Platz 1. Irène Némirovsky, Suite francaise: Sommer 1940 in Paris und wie reagiert der Mensch in Situationen existenzieller Bedrohung? Die wiederentdeckte Starautorin aus dem Frankreich der 30er Jahre ist eine ebenso gute Beobachterin wie Erzählerin.

Platz 2. Junot Díaz, Das kurze wundersame Leben des Oscar Wao: Wie kann man so unglaublich viele wunderschöne Sätze schreiben? Und dann auch noch alle nacheinander? Wie kann so viel Traurigkeit so leicht und so glücklich machen?
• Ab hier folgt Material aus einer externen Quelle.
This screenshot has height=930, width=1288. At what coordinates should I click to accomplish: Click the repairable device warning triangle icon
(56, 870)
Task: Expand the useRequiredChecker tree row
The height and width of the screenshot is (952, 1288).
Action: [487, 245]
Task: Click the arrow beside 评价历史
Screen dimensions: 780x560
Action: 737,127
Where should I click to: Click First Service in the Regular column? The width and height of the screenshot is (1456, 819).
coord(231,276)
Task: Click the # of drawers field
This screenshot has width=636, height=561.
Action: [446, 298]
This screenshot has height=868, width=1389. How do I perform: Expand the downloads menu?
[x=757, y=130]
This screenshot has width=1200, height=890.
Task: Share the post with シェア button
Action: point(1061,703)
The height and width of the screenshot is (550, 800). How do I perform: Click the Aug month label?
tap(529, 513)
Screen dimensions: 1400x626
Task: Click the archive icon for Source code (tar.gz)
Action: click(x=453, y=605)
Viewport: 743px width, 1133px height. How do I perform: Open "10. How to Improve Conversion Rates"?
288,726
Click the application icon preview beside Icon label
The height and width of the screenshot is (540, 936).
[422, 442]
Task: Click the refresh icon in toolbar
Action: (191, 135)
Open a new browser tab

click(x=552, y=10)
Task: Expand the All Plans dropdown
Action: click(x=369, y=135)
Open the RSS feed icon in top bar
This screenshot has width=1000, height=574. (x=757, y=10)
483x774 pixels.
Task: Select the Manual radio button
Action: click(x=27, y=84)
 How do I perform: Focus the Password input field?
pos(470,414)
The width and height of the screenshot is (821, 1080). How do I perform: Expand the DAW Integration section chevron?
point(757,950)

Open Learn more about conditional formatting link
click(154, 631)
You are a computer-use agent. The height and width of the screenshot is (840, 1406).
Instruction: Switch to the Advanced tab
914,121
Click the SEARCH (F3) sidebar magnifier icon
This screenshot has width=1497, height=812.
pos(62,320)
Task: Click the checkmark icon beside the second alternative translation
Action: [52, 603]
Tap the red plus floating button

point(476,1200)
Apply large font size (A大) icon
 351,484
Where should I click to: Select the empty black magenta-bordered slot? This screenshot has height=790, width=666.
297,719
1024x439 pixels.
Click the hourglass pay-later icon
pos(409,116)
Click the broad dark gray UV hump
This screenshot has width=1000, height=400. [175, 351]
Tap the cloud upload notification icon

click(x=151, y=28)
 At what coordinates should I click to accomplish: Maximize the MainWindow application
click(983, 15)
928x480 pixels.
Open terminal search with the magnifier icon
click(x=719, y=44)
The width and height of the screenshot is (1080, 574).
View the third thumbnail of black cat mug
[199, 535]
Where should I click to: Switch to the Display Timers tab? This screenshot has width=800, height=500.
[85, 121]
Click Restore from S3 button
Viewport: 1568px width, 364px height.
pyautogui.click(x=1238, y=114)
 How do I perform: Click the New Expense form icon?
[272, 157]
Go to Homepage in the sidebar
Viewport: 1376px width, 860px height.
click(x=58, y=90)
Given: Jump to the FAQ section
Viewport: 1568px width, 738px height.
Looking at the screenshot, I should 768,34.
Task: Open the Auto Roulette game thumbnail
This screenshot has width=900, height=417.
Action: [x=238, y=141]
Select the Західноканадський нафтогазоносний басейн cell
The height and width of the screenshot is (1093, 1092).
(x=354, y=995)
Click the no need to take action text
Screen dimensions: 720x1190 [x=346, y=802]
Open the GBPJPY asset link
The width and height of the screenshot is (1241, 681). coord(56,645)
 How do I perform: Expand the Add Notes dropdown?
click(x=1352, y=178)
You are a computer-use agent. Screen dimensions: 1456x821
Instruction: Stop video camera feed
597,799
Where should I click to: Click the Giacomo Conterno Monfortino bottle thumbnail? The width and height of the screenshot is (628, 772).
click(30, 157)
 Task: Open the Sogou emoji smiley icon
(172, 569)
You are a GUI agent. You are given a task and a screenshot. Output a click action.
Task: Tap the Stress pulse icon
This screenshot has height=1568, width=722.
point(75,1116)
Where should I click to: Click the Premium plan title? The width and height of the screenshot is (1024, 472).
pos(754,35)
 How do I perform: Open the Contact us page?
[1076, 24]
Platz 3Harald Martenstein, Der Sog der Masse, in: Die Zeit Nr. 46Es lebte die Reaktanz!

Platz 4. William Boyd, Eines Menschen Herz: Alles, was ich mittlerweile von William Boyd gelesen habe, ist klasse. Eines Menschen Herz hat mich besonders begeistert.

Platz 5. Oscar Wilde, Bunbury: Denn Oscar Wilde erinnert uns an die Bedeutsamkeit, ernst zu sein und setzt dabei die Ansichten und Gepflogenheiten der britischen Upper Class provokant und wortgewandt in Szene.

Platz 6. Matthias Stolz, Der Beschwerdeführer, in Zeit Magazin Nr. 46: Eine infografische Intervention gegen die lockere Beschwerdezunge von Restaurantbesuchern, die alltagsstressbedingt gerne jedes Haar in jeder Suppe finden möchten.

Platz 7. Osamu Tezuka, Adolf: Ein spannender Comic-Thriller, der zeigt, dass das deutsch-jüdische Verhältnis auch eine japanische Sichtweise hat.

Platz 8. Volker Kutscher, Der nasse Fisch, Das Hörbuch, gelesen von Sylvester Groth: Eine historische Reise durch Berlin. Ein Buch, das mir dabei hilft, die Stadt, in der ich wohne besser kennenzulernen.

Platz 9. Rainer Erlinger, Die Gewissensfrage, in Süddeutsche Zeitung Magazin Nr. 46: Die Gewissensfrage zum an-die-Wohnungstür-hängen zur Beseitigung jeder Zweifel was Ordnung im gemeinschaftlichen Hausflur angeht.

Platz 10. Nicht jetzt, Beileger des Kein und Aber Verlages: Diese erst auf den zweiten Blick als Werbung erkennbare Broschüre des Kein und Aber Verlages (die unter anderem am vergangenen Freitag der Süddeutschen Zeitung beilag) versüßte mir die erste Tasse Kaffee mit schönen Erlebnisberichten der Autoren des Verlages über das Zusammentreffen mit ihren Lesern.